From the material below, pull out each line that contains the string "Expand" and copy it unchanged.

## start Recorded information

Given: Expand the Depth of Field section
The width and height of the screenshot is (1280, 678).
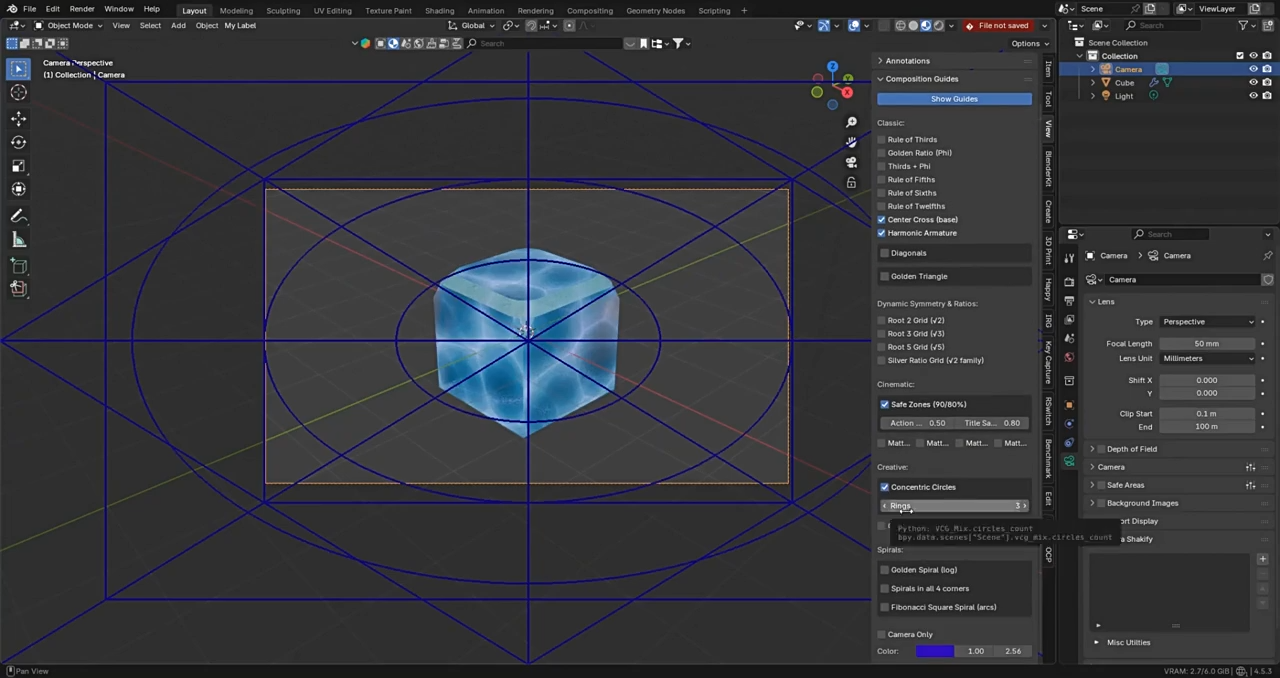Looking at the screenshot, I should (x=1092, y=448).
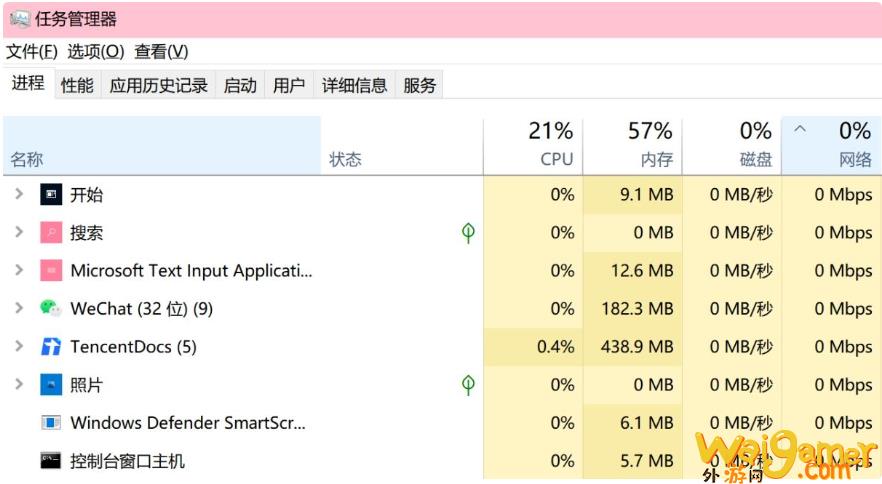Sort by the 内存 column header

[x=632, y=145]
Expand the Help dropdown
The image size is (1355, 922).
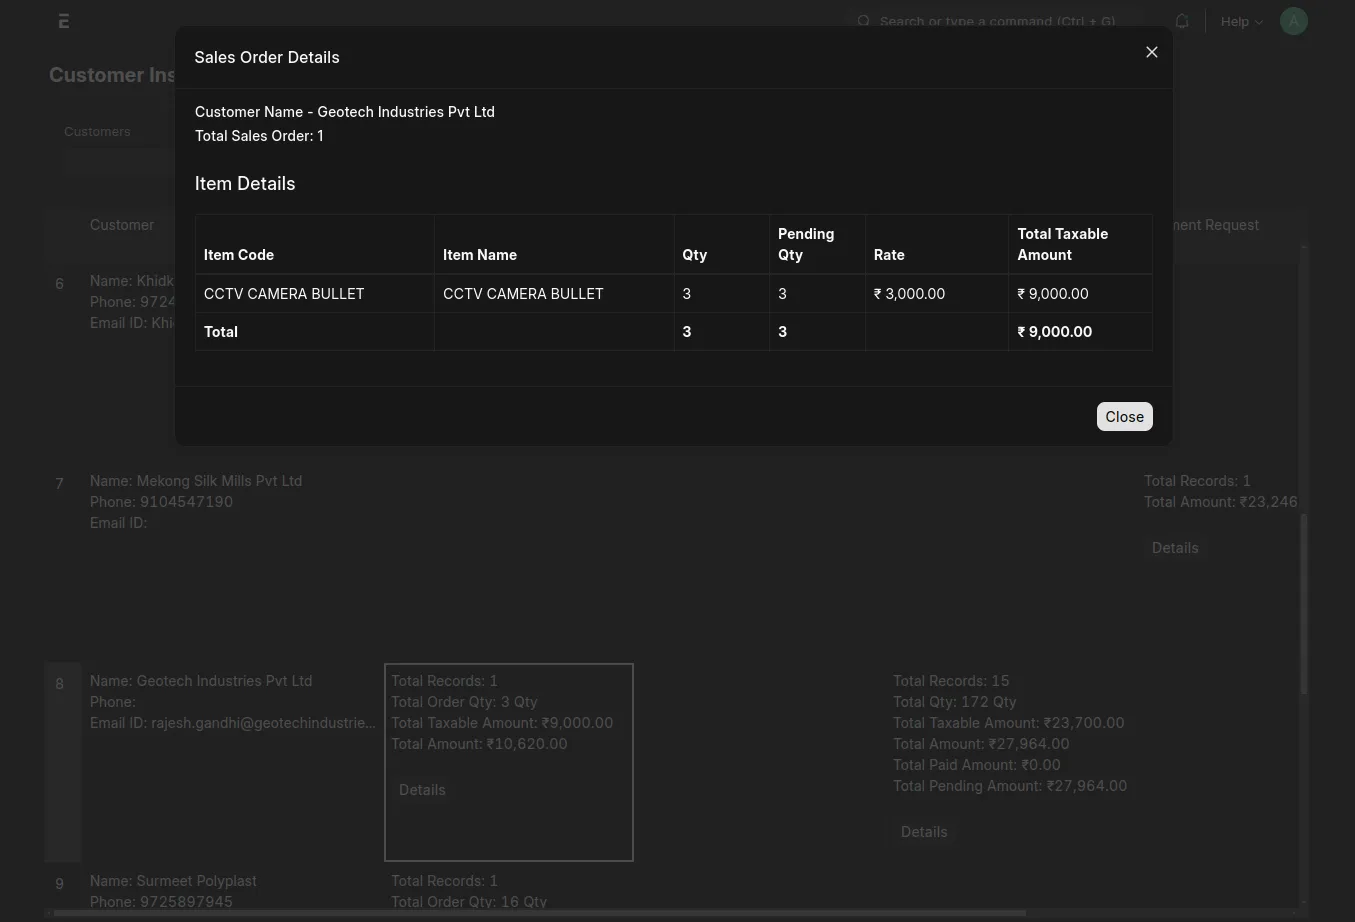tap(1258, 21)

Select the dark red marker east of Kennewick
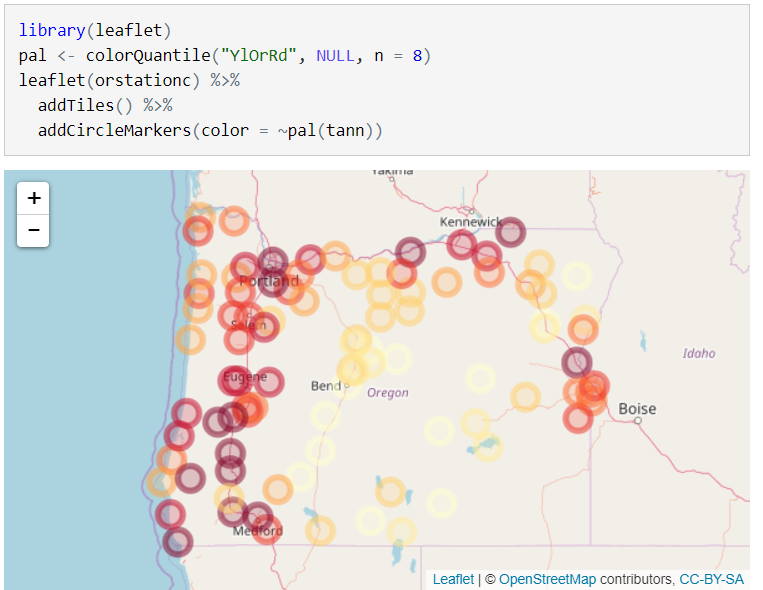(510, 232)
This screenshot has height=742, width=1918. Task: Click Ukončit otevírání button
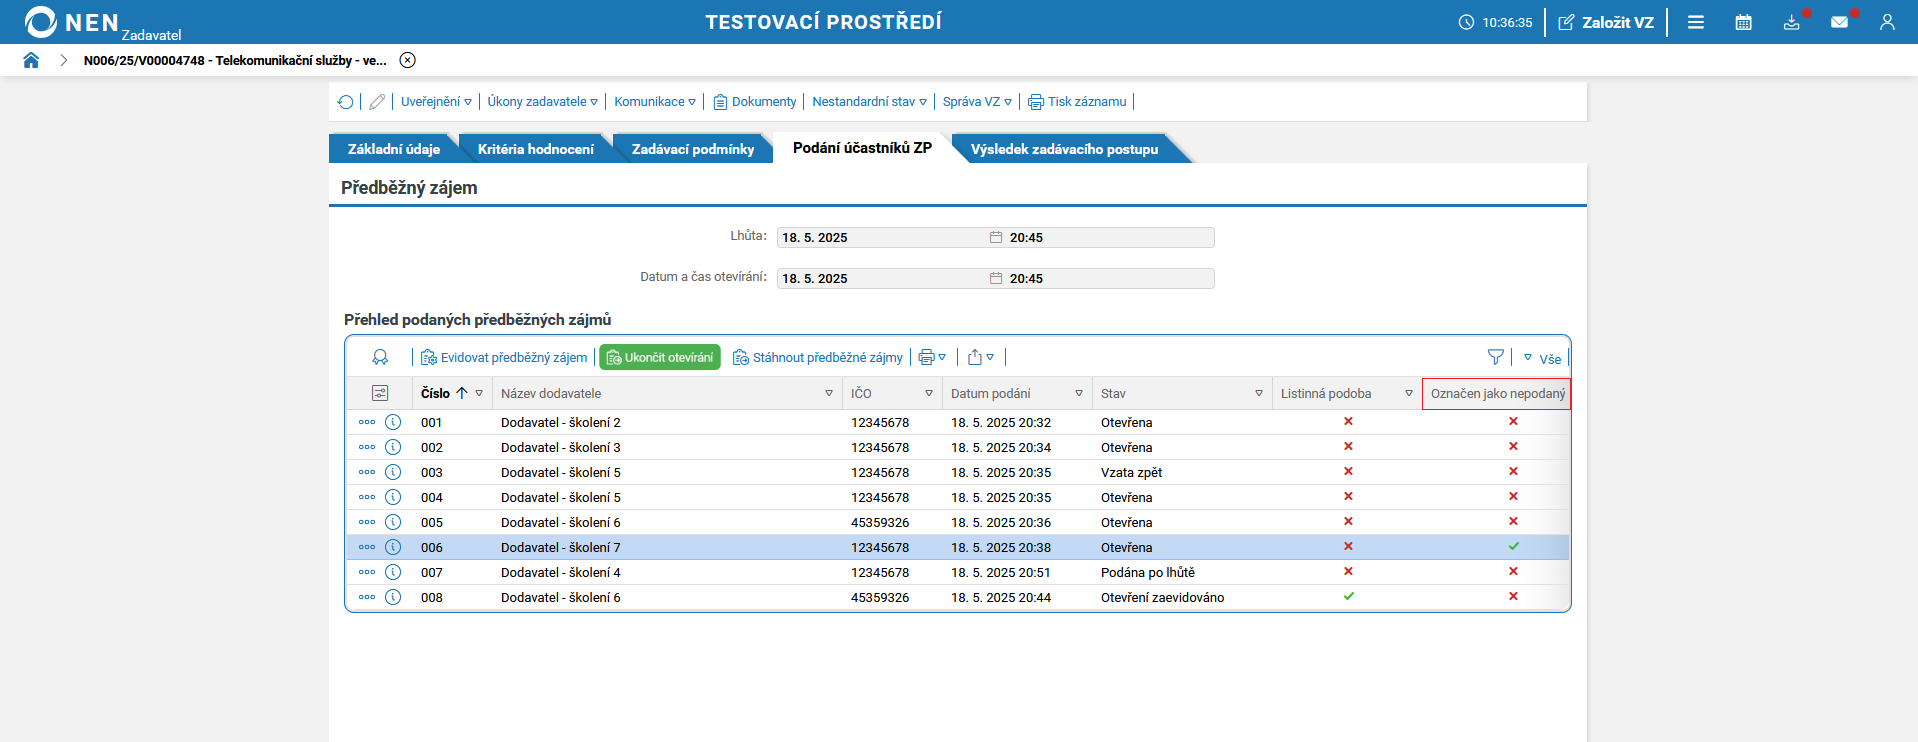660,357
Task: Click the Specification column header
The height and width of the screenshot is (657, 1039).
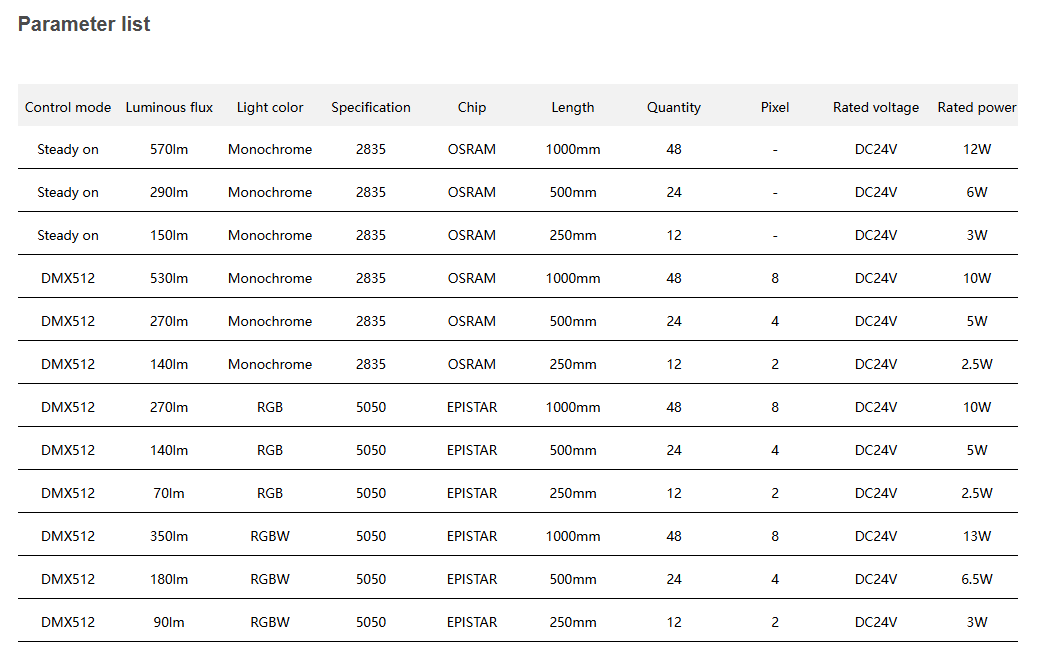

## end Recorded information

Finished answer:
Given: Expand the Depth of Field section
Expand the Help dropdown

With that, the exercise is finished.